→ Activity
Produce as output only the lines below starting at the line with "Click the Paint icon in Zubehör menu" and continuing through the line with "The image size is (1280, 1024).", each one exactly as written.

→ Material for the task
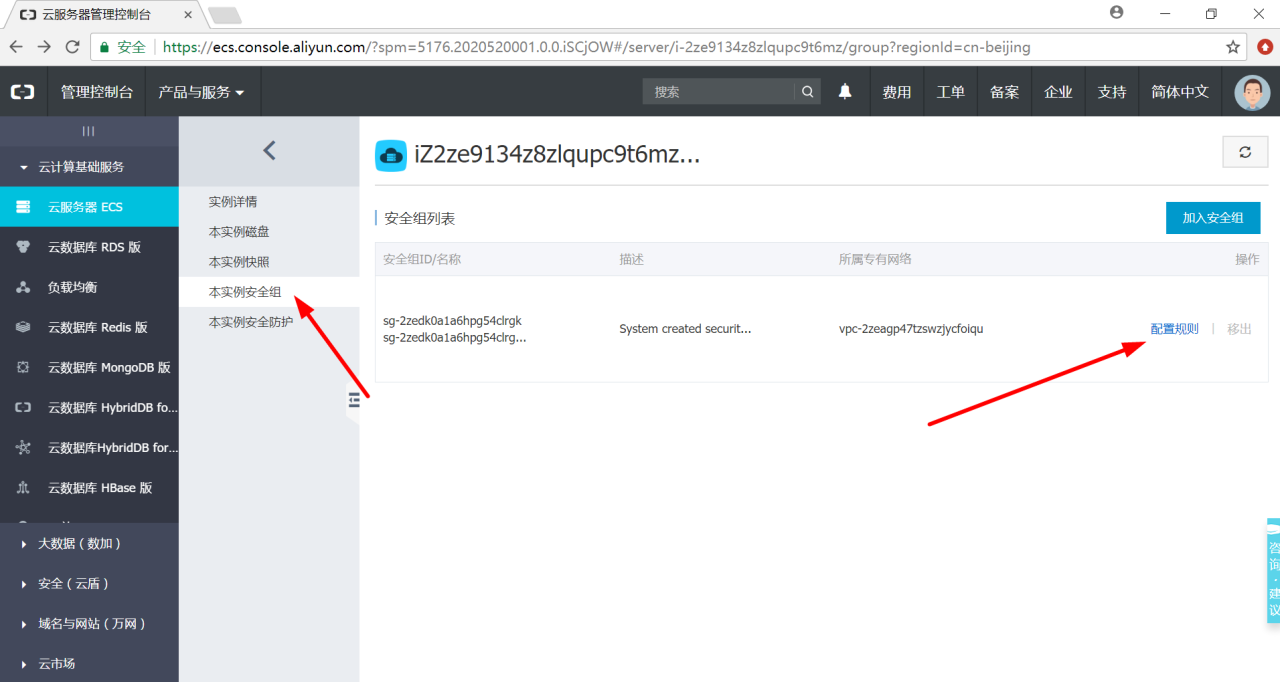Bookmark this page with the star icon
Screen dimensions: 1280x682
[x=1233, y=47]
...
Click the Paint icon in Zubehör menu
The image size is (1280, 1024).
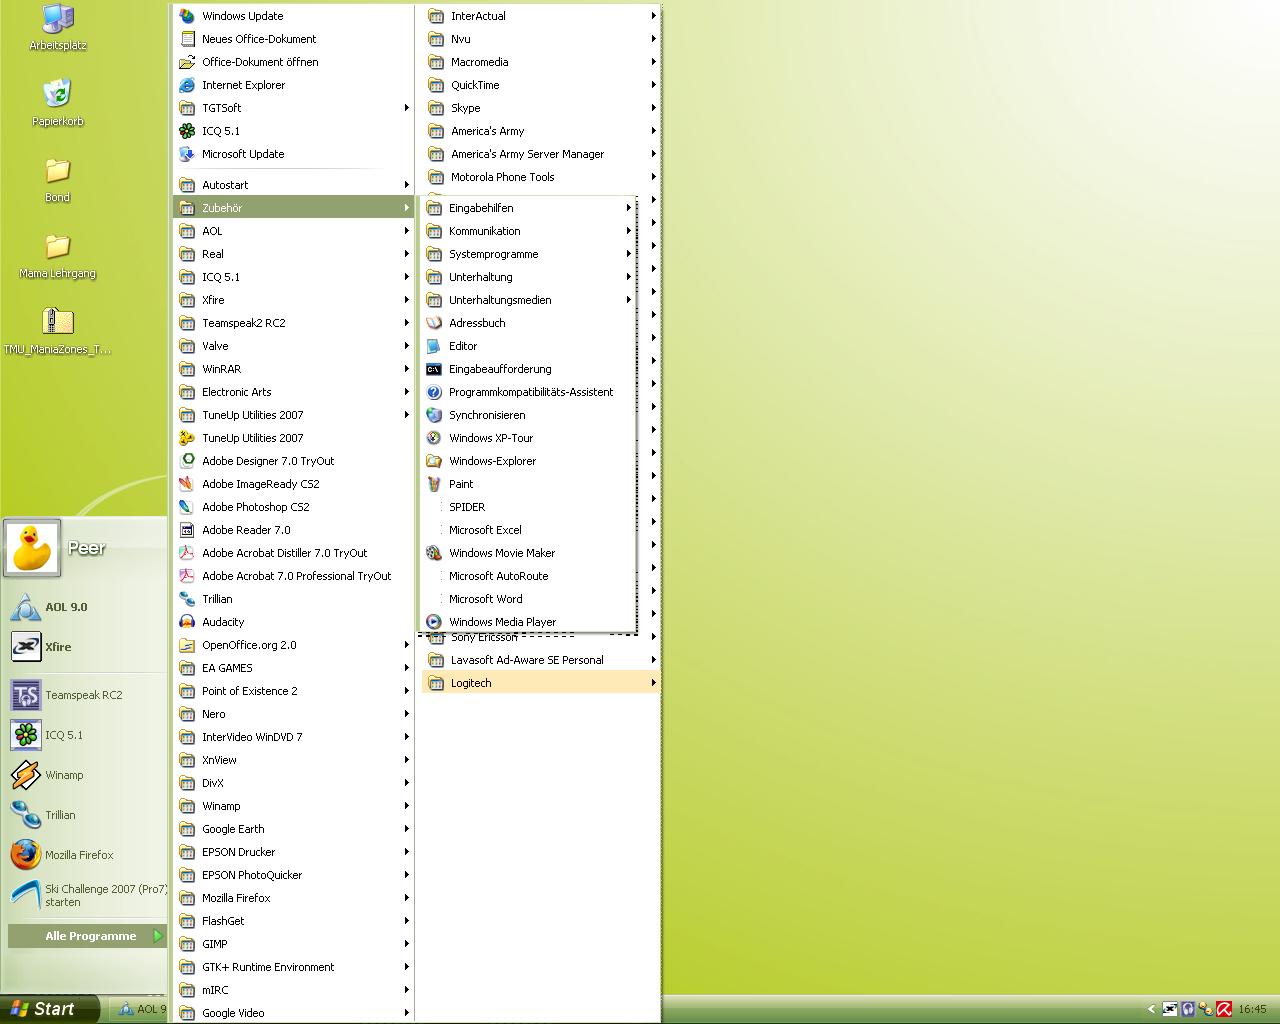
...
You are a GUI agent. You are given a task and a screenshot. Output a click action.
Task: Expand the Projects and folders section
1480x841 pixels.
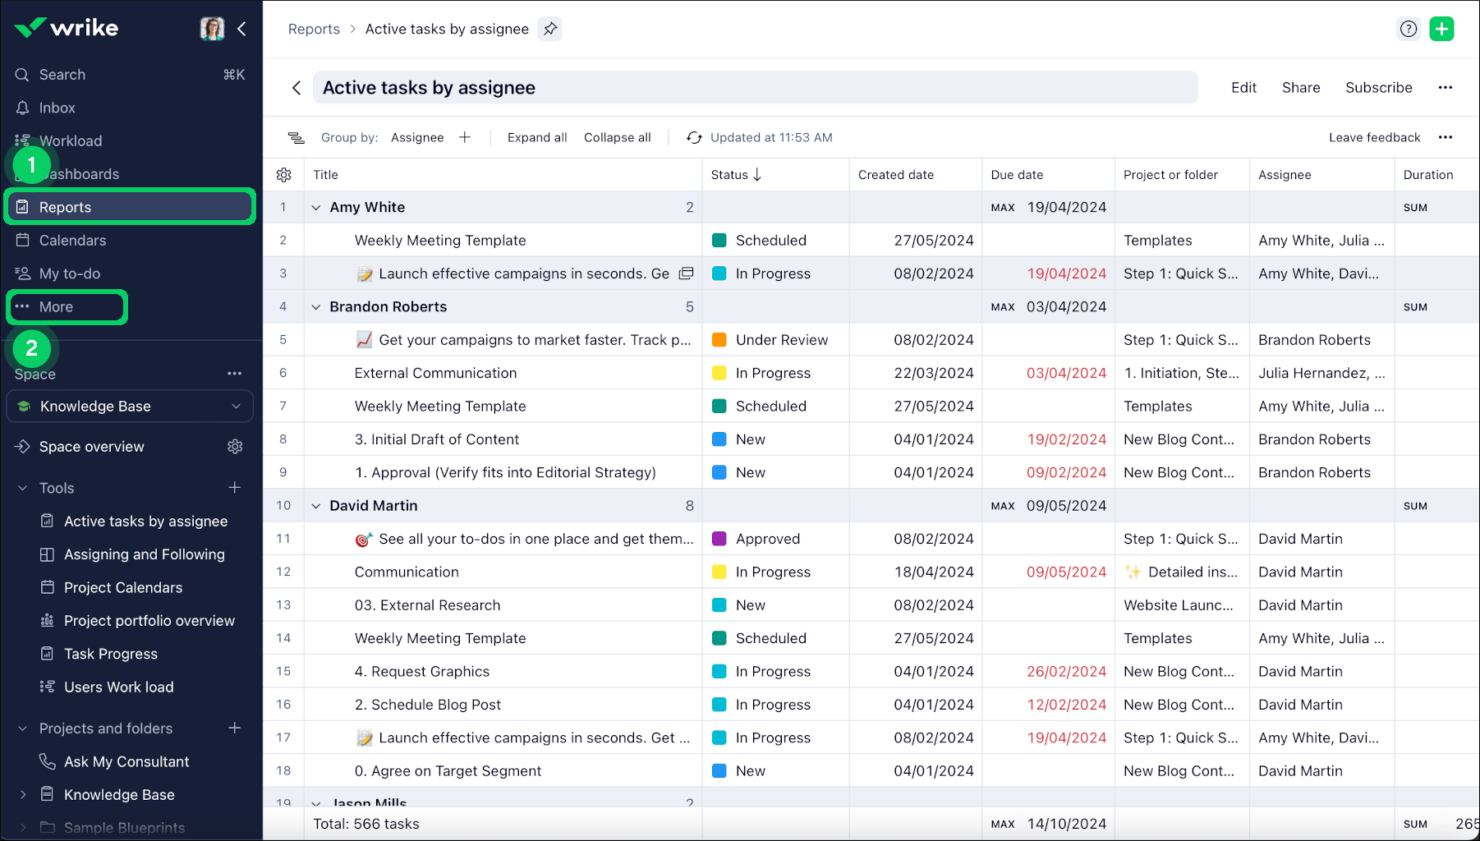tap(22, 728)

→ Reply
Click the Paint icon in Zubehör menu
The image size is (1280, 1024).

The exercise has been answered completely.